Thursday, July 2, 2009
'Wildlife Art' and Me
I began drawing and painting birds in late 2006. The inspiration, outside of years of birdwatching, was the book 'Drawing Birds' by John Busby. I loved the plein air versions of birds that I found in it. They crackled with life. My own artistic background, outside of 3-5 years drawing insects in pen and ink viewed under a microscope, was 20-25 years of mainly abstract or non-objective work.
But I'd become very disillusioned with the art world and had stopped doing abstract art. After reading 'Drawing Birds' I was so excited about what I saw that I decided to try my hand at naturalistic art, using birds as subjects. The small watercolor at top, of shorebirds at Nummy Island near Cape May, NJ was my first bird watercolor. It was done in late 2006.
But I soon ran into a problem. As I started looking at 'wildilfe art', includng 'bird art', I found that most of it just left me cold. I don't want to elaborate on that here. If I had to generalize I'd say that it felt overly-precise and lacking in life.
My purpose in this post is not to criticize though.
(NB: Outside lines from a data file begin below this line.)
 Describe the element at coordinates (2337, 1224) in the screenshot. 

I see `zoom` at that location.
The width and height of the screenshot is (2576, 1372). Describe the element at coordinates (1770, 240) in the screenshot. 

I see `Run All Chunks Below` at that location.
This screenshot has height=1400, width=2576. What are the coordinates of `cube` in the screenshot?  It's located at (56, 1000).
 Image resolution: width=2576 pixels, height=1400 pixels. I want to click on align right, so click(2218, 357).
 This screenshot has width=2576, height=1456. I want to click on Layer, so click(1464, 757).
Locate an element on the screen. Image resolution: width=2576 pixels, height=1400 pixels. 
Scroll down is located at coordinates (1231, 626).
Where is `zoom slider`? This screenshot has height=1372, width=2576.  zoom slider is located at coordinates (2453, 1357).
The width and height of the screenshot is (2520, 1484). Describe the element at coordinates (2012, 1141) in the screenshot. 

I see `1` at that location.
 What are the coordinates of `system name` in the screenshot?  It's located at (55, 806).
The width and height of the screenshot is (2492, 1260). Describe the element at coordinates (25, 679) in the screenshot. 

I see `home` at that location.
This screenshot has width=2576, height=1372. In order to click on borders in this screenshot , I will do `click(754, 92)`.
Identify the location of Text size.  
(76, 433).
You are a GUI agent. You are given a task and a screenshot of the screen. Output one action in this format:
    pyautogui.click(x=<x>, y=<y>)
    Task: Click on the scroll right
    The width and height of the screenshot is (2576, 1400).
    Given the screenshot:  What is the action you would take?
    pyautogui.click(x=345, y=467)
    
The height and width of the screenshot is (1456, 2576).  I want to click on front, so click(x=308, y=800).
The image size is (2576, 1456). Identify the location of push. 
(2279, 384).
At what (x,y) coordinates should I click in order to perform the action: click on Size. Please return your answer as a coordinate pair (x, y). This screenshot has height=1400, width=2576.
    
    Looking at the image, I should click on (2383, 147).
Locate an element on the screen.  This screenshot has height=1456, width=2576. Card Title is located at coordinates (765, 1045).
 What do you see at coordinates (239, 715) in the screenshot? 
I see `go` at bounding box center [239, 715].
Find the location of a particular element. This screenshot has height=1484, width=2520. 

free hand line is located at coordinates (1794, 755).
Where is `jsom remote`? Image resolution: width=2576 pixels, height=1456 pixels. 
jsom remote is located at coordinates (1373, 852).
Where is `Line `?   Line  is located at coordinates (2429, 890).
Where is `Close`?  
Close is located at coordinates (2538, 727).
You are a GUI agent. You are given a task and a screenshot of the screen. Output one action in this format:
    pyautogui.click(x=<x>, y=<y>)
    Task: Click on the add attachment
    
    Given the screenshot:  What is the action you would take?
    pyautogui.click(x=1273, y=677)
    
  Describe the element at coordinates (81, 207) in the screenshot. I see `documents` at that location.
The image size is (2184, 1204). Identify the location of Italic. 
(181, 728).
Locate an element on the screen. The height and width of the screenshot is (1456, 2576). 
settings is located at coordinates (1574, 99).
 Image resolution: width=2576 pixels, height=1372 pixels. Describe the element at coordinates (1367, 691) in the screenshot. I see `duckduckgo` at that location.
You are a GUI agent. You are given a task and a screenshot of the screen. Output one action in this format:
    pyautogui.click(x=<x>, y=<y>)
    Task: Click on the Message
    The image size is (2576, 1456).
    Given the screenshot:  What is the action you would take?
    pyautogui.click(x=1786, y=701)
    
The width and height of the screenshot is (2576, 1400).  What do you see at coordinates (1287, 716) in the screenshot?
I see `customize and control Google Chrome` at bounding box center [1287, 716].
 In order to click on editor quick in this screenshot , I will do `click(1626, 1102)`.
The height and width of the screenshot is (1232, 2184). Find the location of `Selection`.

It's actually to mention two sites that I've found recently that remind me of the possibility of exciting 'bird art.' Both sites are listed on the right side of this page. The first is Nick Derry's blog. Though Nick also has a web site with more finished work this blog shows his sketches from life. I think that they are really exciting. The second site is a publisher, The Langford Press. The site is a bit clunky and has some broken links. But it also lists a number of wildlife-related books, part of the Wildlife Art Series, that look very interesting. I notice that some of the artists who publish there are also artists whose work I admired in 'Drawing Birds.'
I also reviewed 'Lars Jonsonn's Birds' at Amazon earlier this year and it is a stunning example of someone who does work that is both naturalistic and artful. So this is turning out to be a good year for me and 'wildlife art.' I keep finding more and more that I really like.
There is of course a great tradition of European and American artists who have been great artists while still using naturalistic subject matter. Durer, Courbet and Homer spring instantly to mind. But that seems less true since the 1900s. This is a huge subject that I really don't want to tackle in any depth. It may be due to the decline in popularity of representational art in the 'high art' world during most of the 20th century. But for whatever reason it seems to me that the most accomplished art and naturalistic art have been two different genres for 100 years or more. I don't see any reason that this should be the case. And I'm very happy whenever I find naturalistic art which also seems to be in the tradition of the best and most accomplished art. That's been the case this year.